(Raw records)
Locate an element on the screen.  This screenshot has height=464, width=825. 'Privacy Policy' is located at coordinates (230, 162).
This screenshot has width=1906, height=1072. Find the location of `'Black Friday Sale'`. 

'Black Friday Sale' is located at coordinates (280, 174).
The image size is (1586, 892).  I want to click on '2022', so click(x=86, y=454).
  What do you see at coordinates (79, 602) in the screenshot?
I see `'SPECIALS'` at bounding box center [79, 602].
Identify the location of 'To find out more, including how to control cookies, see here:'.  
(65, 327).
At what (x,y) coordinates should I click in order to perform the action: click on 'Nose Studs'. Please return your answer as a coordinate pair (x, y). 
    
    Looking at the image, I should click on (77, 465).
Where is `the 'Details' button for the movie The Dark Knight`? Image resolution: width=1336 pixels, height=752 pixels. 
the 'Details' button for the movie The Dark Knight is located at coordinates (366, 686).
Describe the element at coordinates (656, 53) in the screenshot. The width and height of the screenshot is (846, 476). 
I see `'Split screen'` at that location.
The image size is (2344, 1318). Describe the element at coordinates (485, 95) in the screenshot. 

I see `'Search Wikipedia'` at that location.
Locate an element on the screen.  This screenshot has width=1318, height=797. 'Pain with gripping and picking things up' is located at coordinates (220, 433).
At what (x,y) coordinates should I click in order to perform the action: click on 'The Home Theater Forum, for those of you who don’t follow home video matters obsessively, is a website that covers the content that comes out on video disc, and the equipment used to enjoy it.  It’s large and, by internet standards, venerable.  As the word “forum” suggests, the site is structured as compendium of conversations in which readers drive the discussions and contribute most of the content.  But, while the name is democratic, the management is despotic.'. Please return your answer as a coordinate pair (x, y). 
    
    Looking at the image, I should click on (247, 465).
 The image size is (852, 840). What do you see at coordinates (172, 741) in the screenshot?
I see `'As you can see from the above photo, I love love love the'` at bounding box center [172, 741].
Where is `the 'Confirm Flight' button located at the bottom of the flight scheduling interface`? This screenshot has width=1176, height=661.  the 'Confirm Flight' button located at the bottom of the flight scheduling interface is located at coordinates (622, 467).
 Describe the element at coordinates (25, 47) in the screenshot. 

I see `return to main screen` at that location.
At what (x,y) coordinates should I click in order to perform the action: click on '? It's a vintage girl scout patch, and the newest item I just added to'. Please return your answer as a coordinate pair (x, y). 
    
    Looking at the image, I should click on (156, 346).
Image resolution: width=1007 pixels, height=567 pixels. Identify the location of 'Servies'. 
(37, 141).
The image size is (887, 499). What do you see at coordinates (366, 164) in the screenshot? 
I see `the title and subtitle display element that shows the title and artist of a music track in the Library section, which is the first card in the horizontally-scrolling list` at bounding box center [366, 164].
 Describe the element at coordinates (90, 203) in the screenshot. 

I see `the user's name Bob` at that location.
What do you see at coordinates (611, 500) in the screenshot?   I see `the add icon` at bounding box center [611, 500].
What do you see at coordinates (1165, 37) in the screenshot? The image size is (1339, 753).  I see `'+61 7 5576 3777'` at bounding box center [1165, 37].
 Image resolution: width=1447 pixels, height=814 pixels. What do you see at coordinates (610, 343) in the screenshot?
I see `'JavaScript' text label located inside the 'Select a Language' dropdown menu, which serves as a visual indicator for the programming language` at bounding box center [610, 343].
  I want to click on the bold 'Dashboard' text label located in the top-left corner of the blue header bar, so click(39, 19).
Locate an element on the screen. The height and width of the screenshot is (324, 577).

* Task objective:
Recast the material starting at the line containing "The image size is (1586, 892)." and ending at the line containing "Looking at the image, I should click on (77, 465)." as a Markdown table with the columns Row and Line, numbering each row and skipping blank lines.

* The completed task:
| Row | Line |
|---|---|
| 1 | The image size is (1586, 892).  I want to click on '2022', so click(x=86, y=454). |
| 2 |   What do you see at coordinates (79, 602) in the screenshot? |
| 3 | I see `'SPECIALS'` at bounding box center [79, 602]. |
| 4 | Identify the location of 'To find out more, including how to control cookies, see here:'.   |
| 5 | (65, 327). |
| 6 | At what (x,y) coordinates should I click in order to perform the action: click on 'Nose Studs'. Please return your answer as a coordinate pair (x, y).  |
| 7 |     Looking at the image, I should click on (77, 465). |